#### [TEXTAUSZUG]
»»

Im Permafrost in Sibirien wollen die Forschenden durch Langzeitmessungen herausfinden, wie schnell der Boden auftaut. "Dort müssten jetzt eigentlich Geräte ausgetauscht werden. Das ist gestoppt." Boetius selbst wollte in einigen Wochen nach Nowosibirsk reisen, auch das ist abgesagt. Dabei sei gerade die sibirische Arktis mit ihren Hitzewellen im Sommer die Region, wo hingeschaut werden müsste, so die Forscherin.

Kein Verbot des gemeinsamen Denkens

Doch nicht alle Projekte wurden gestrichen: Im Austausch mit dem deutschen Forschungsministerium und dem Auswärtigen Amt seien Regeln zur weiteren Zusammenarbeit mit der russischen Seite getroffen worden, sagte Boetius. Entlang dieser Regelungen dürften einzelne Projekte fortgesetzt werden. Auch Publikationen unter russischer Beteiligung können veröffentlicht werden.

"Ein Verbot des gemeinsamen Denkens auf Basis einer nationalen Zugehörigkeit kennt die Wissenschaft nicht", betonte Boetius. "Der Boykott richtet sich gegen das Regime und seine Institutionen, nicht gegen die Zivilgesellschaft und damit auch nicht gegen russische Forschende."

Zu einigen russischen Kolleginnen und Kollegen bestehe zudem der Kontakt seit Jahrzehnten, auf gemeinsamen Expeditionen seien auch Freundschaften entstanden. Allerdings werde unter Wissenschaftern auch diskutiert, ob nicht eine klare Haltung von russischen Forschenden eingefordert werden sollte. "Ich bin da vorsichtig, auch wegen unserer Geschichte", stellt Boetius klar. "Wo Menschen erhebliche Repressalien drohen, wenn sie sich gegen ihre Regierung stellen, ist es schwierig, von Einzelnen zu verlangen, sich zu positionieren."

««

#### [VORLIEGENDE DATEN]

»»

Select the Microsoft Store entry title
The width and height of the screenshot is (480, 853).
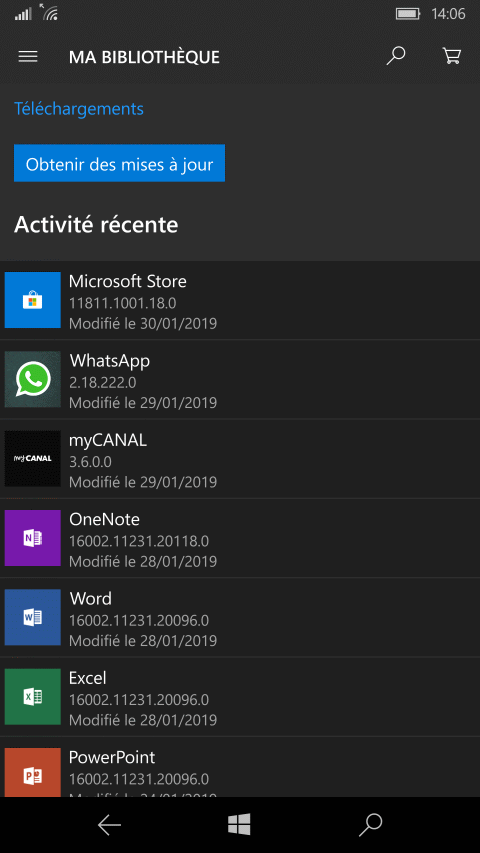[128, 281]
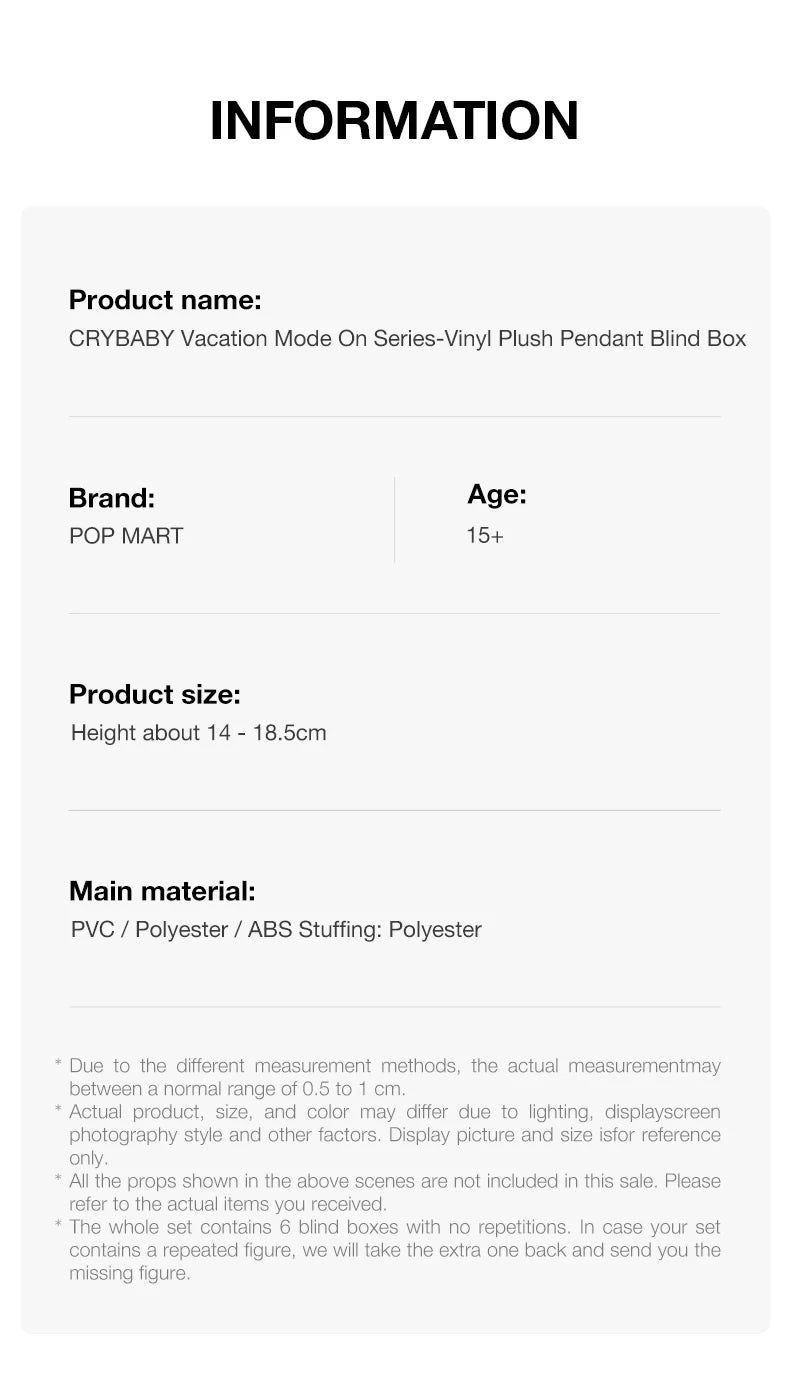Select the "Product name:" label
This screenshot has width=790, height=1393.
tap(165, 300)
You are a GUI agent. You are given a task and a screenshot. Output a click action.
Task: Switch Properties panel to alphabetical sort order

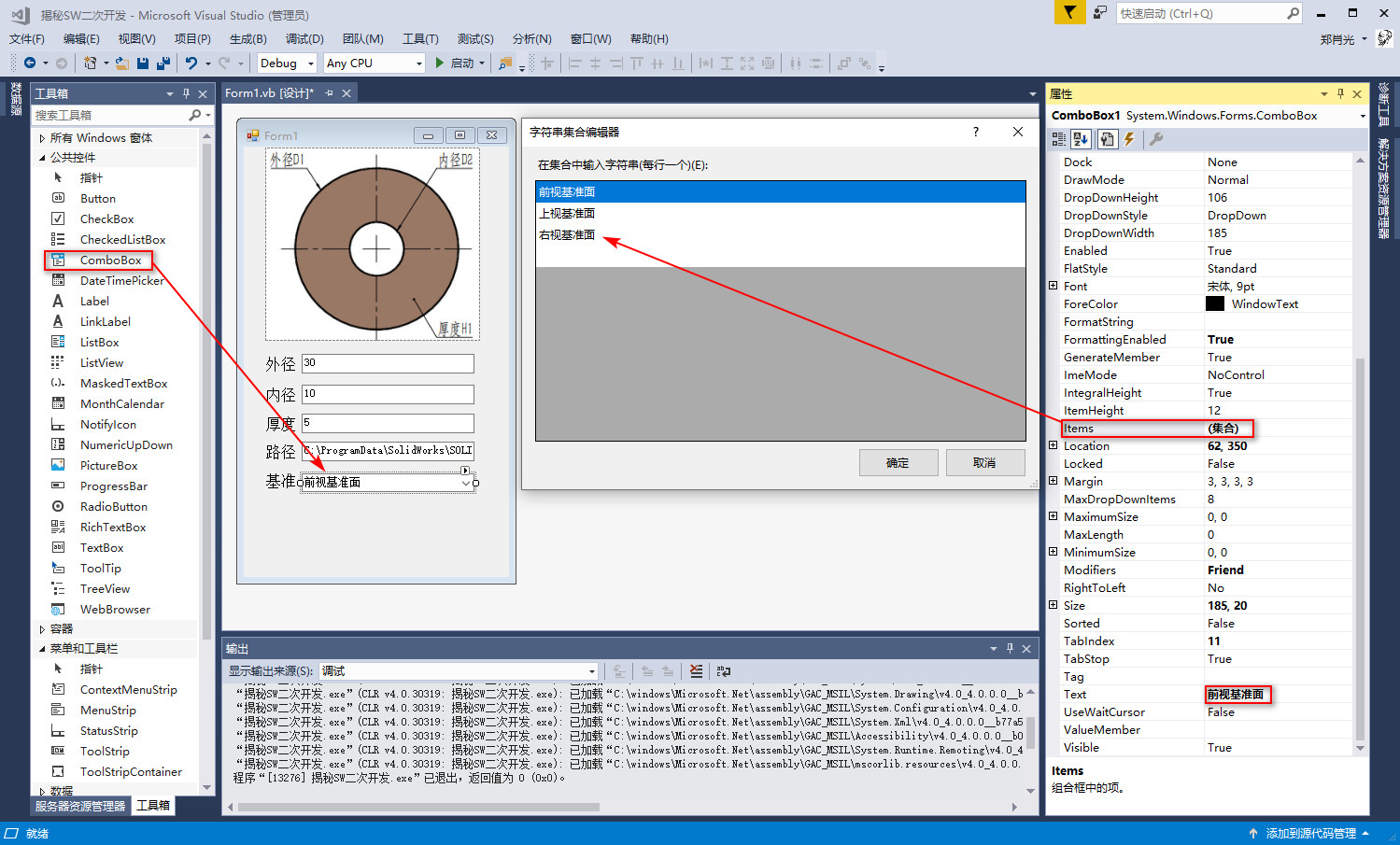click(1081, 138)
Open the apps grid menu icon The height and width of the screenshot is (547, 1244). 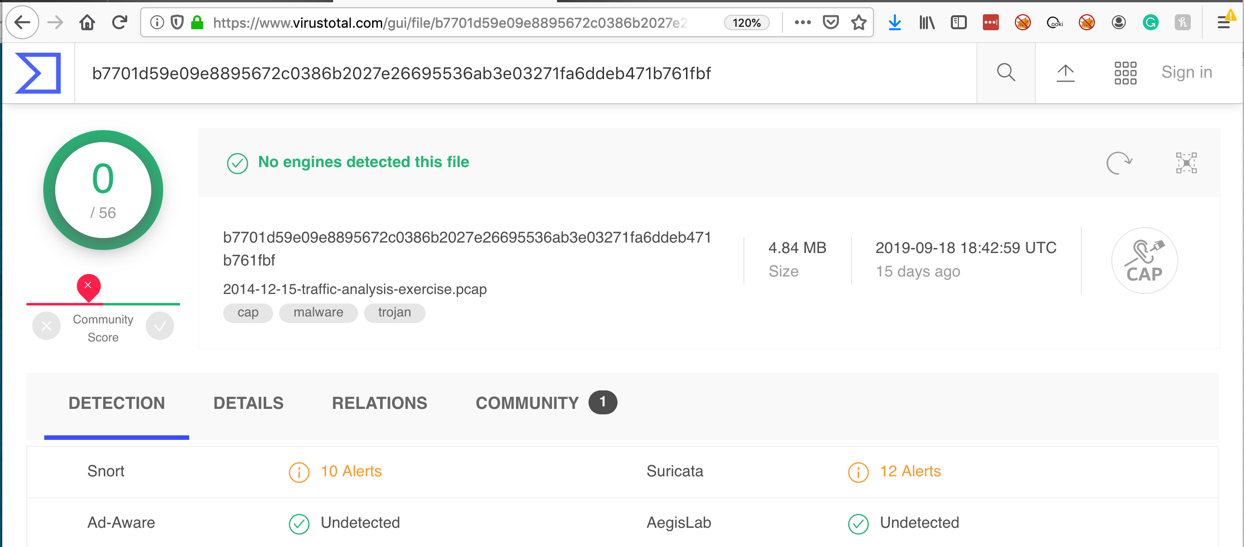coord(1125,72)
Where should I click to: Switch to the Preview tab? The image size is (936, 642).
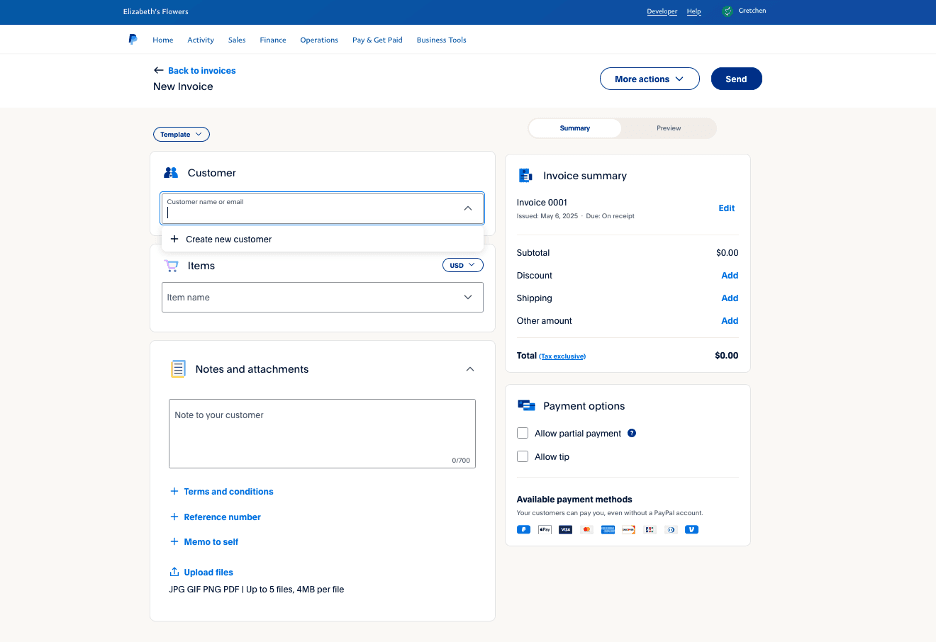coord(669,128)
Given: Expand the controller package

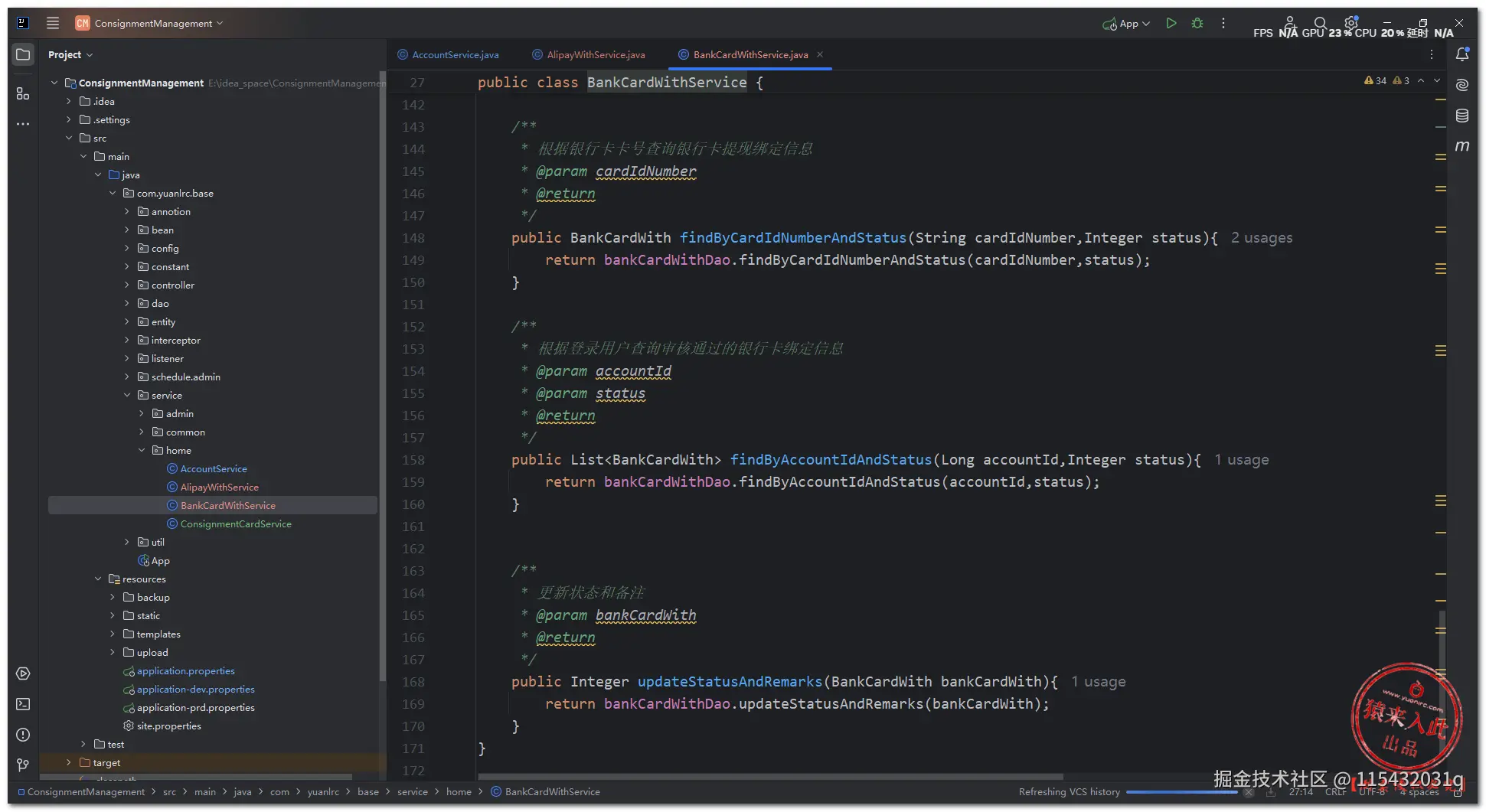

««

#### [FRAGEN]
**a.** Wohin wollte Boetius laut dem Auszug über die Forschungszusammenarbeit mit Russland in einigen Wochen reisen?
**b.** Kopiere aus dem Auszug über die Forschungszusammenarbeit mit Russland wortgetreu den Abschnitt von "Im Permafrost in" bis einschließlich "können veröffentlicht werden.".
**c.** Bitte knüpfe an den letzten Satz des Auszugs über die Forschungszusammenarbeit mit Russland an und schreib den Text weiter.

#### [ANTWORTLISTE]
**a.** Nach Nowosibirsk.

**b.**
Im Permafrost in Sibirien wollen die Forschenden durch Langzeitmessungen herausfinden, wie schnell der Boden auftaut. "Dort müssten jetzt eigentlich Geräte ausgetauscht werden. Das ist gestoppt." Boetius selbst wollte in einigen Wochen nach Nowosibirsk reisen, auch das ist abgesagt. Dabei sei gerade die sibirische Arktis mit ihren Hitzewellen im Sommer die Region, wo hingeschaut werden müsste, so die Forscherin.

Kein Verbot des gemeinsamen Denkens

Doch nicht alle Projekte wurden gestrichen: Im Austausch mit dem deutschen Forschungsministerium und dem Auswärtigen Amt seien Regeln zur weiteren Zusammenarbeit mit der russischen Seite getroffen worden, sagte Boetius. Entlang dieser Regelungen dürften einzelne Projekte fortgesetzt werden. Auch Publikationen unter russischer Beteiligung können veröffentlicht werden.

**c.**
Auf der Erde und im All

Nicht allein in der Polar- und Klimaforschung war Russland bisher ein wichtiger Partner, auch in anderen wissenschaftlichen Disziplinen und vor allem in der Raumfahrt sorgen Krieg und Sanktionen für Verunsicherung und Stillstand. Während die europäische Raumfahrtorganisation Esa das gemeinsame Marsprojekt Exomars mit Roskosmos offiziell gestoppt hat, will sie auf der Internationalen Raumstation ISS weiter zusammenarbeiten. Die Situation sei stabil und sicher, ein Ende der Kooperation sei nicht wünschenswert und auch nicht ohne große Probleme machbar, sagte zuletzt Esa-Generaldirektor Josef Aschbacher. Auch die wissenschaftliche Arbeit werde derzeit fortgesetzt.

Ein anderes Forschungsprojekt, das Natur und Raumfahrt miteinander verbindet, musste allerdings unterbrochen werden: Das deutsch-russische Forschungsprojekt "Icarus" zur Tierbeobachtung aus dem All erhält keine Daten von der Raumstation ISS mehr. Sie gehe auch nicht davon aus, dass es künftig noch einmal Daten bekommen werde, sagte Uschi Müller, Projektkoordinatorin am Max-Planck-Institut für Verhaltensbiologie in Konstanz.

Wechselseitige Beziehungspause

Die Datenübertragung von der ISS zu den Konstanzer Forschern wurde demnach bereits Anfang März gekappt. Am 3. März hatte das Deutsche Zentrum für Luft- und Raumfahrt (DLR) mit Verweis auf den Krieg in der Ukraine laufende Kooperationen mit Russland für beendet erklärt. Die russische Seite kündigte die Zusammenarbeit mit dem DLR daraufhin ebenfalls auf.

Das Projekt "Icarus" stehe deshalb aber nicht vor dem kompletten Aus, sagte Müller. Es würden Konzepte entwickelt, wie etwa ein deutscher Kleinsatellit die Daten der Tiere empfangen könnte. Bis eine neue Lösung gefunden ist, wollen die Forscher einen Teil der Daten händisch auslesen – etwa, wenn Vögel zu ihrem Nest zurückkehren.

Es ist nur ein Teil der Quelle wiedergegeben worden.